As might be expected from the Democrat’s consumer protection Pitbull, Sen. Elizabeth Warren (D-Mass.) has expanded her investigation into the causes of the recent Equifax breach, the company's response, and possible next steps to address problems at credit reporting agencies.
Warren’s latest efforts included letters to the chairman of the Securities and Exchange Commission, Equifax's Board of Directors, and the Department of Homeland Security (DHS), to request additional information.
Warren urged SEC Chairman Jay Clayton to investigate whether Equifax violated federal securities laws that prohibit public companies from misleading investors. She noted that despite discovering the breach on July 29 and retaining a cybersecurity firm to investigate it four days later, Equifax failed to disclose those material facts during an investor presentation on Aug. 16th.
“Investors who believed Equifax's Aug. 16th presentation was complete and accurate would have suffered enormous losses if they decided to invest in the company on the basis of the presentation,” Warren wrote. Equifax's share price has dropped more than 30 percent since its investor presentation and subsequent announcement of the breach on Sept. 7.
In a letter to Mr. Robert Marcus, chairman of the Compensation Committee of the Equifax Board of Directors, Warren and Senator Catherine Cortez Masto (D-Nev.) requested details on the rationale and financial consequences of the retirement, roughly a week after the Equifax data breach was reported, of two executives who had direct responsibility over data security.
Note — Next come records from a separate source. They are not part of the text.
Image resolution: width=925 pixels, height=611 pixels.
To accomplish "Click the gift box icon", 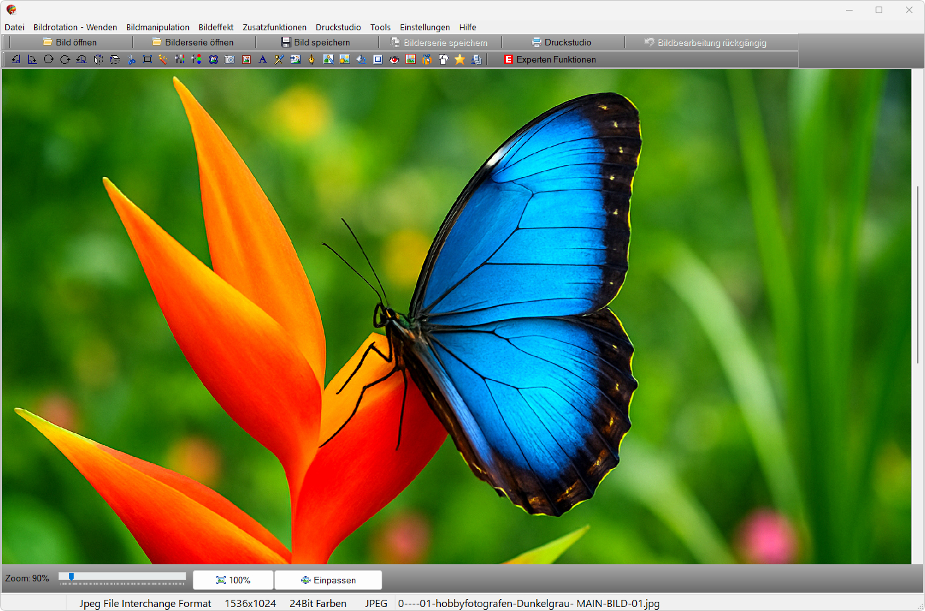I will click(x=427, y=59).
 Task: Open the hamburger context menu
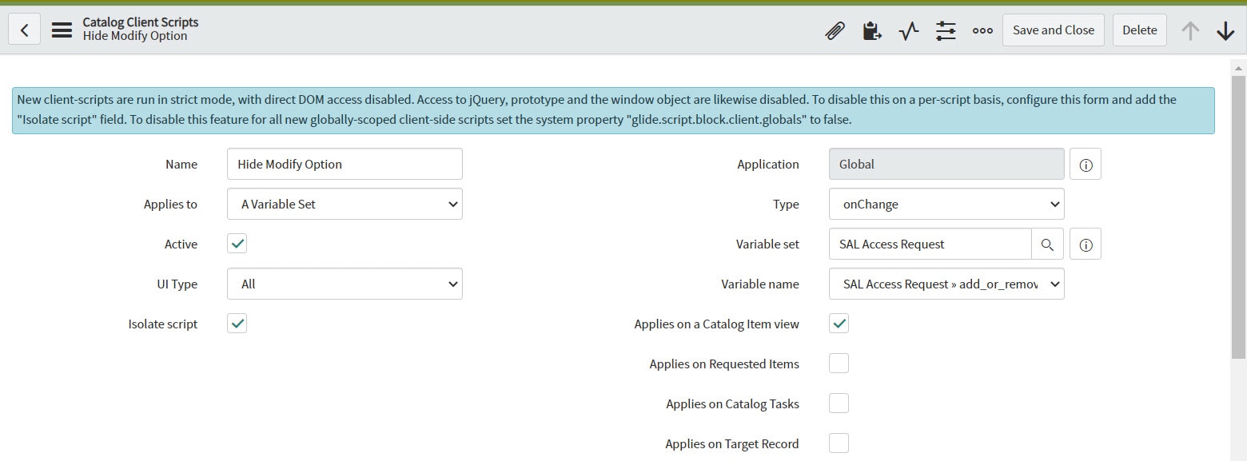click(62, 30)
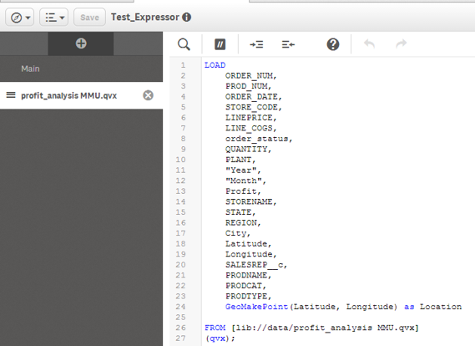Click the LOAD keyword on line 1
Image resolution: width=475 pixels, height=346 pixels.
click(x=215, y=65)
The senators also requested information about Equifax's clawback policy, and whether the company would invoke it to recover incentive compensation from the two executives.
In a third letter, Senator Warren wrote to DHS Acting Secretary Elaine Duke, and the Department's Acting Deputy Undersecretary of Cybersecurity, about reports that the United States Computer Emergency Readiness Team (US-CERT) warned Equifax, months before it occurred, about the exact vulnerabilities exploited during the breach.
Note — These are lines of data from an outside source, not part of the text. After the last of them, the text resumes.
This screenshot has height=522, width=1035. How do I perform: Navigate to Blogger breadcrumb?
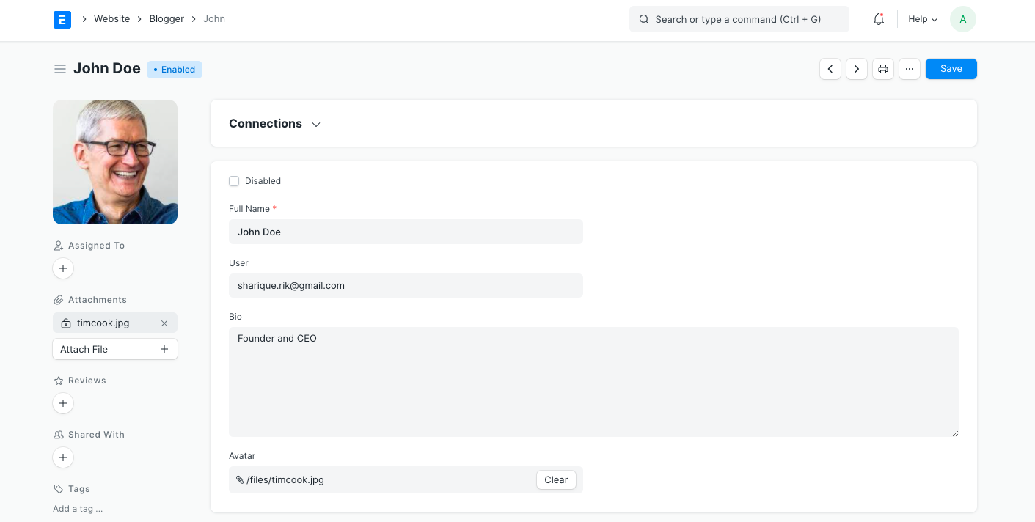(x=167, y=19)
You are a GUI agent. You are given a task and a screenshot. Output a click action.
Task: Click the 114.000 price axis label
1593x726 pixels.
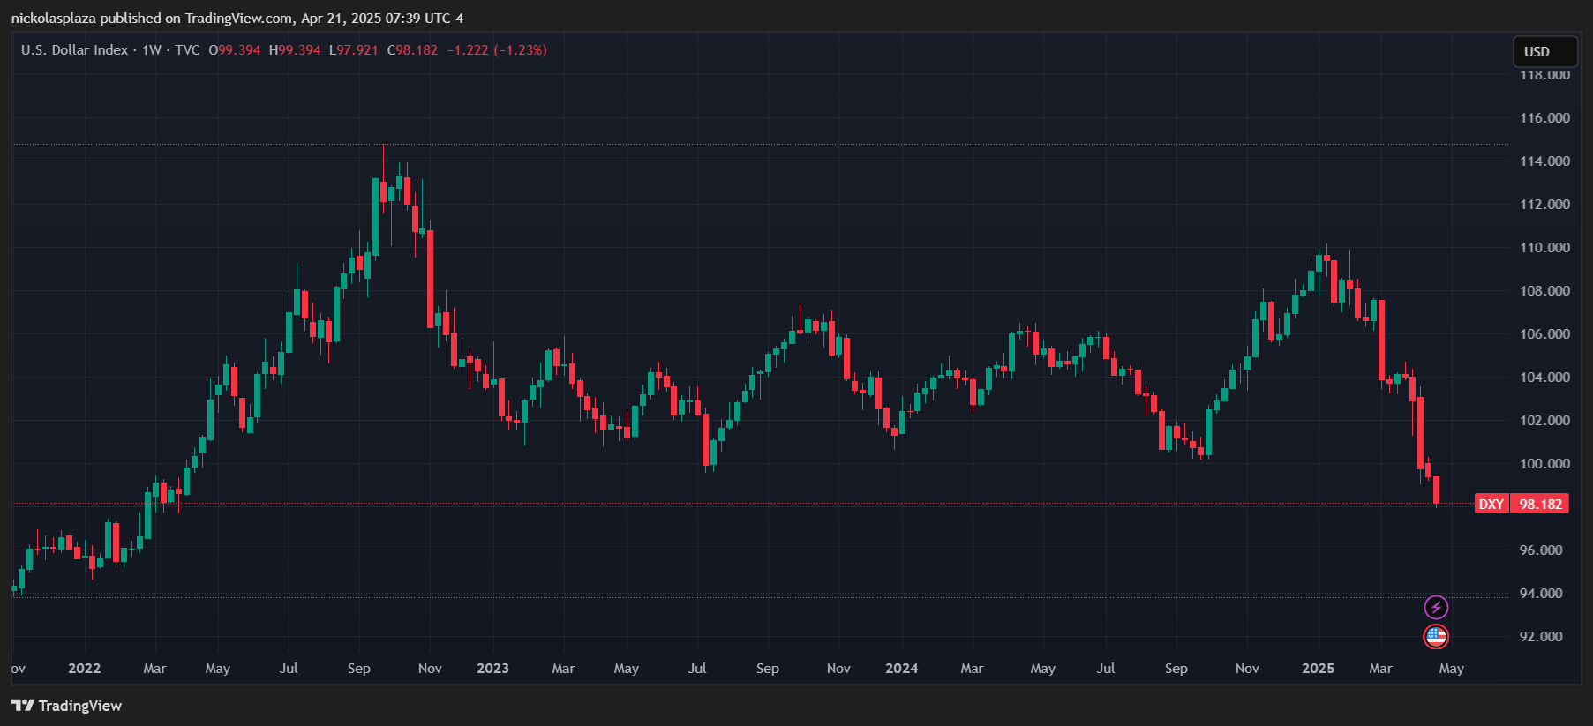pos(1544,161)
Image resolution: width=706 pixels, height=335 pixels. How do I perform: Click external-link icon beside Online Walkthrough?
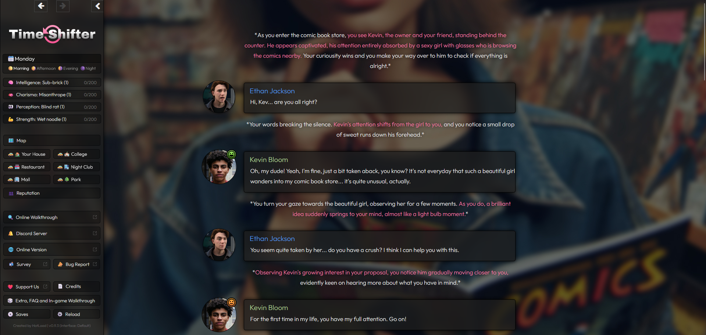coord(95,217)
Equifax appears to have failed to address the vulnerabilities despite US-CERT's notification, Warren says.
“I am deeply concerned about Equifax's failure to address the vulnerability US-CERT identified,” she wrote. “Companies like Equifax that collect massive amounts of data on millions of Americans should have the most robust data security practices. At a minimum, that means addressing clearly identified cybersecurity threats as quickly as possible.”
Warren asked DHS to provide additional information about US-CERT's warnings to Equifax and the company's response.
These letters are the second phase of an investigation launched last week by Senator Warren and other Senate Democrats. Following the breach and Equifax's “delayed and lackluster response,” she initially sent letters to Equifax; to the other two large credit reporting agencies (TransUnion and Experian); to the Federal Trade Commission, and Consumer Financial Protection Bureau, on oversight actions prior to and following the breach; and to the Government Accountability Office to request a thorough investigation into consumer data security of credit reporting agencies.
Warren has also introduced the Freedom from Equifax Exploitation (FREE) Act to give control over credit and personal information back to consumers. The legislation would allow consumers to freeze and unfreeze access to their credit file for free. It would also prevent credit reporting agencies from profiting from consumers' information during a freeze, enhance fraud alert protections, and provide the opportunity for consumers to receive an additional free credit report following the Equifax data breach.
The bill would force Equifax and the other credit reporting agencies to refund any fees they charged for credit freezes in the wake of the Equifax data breach.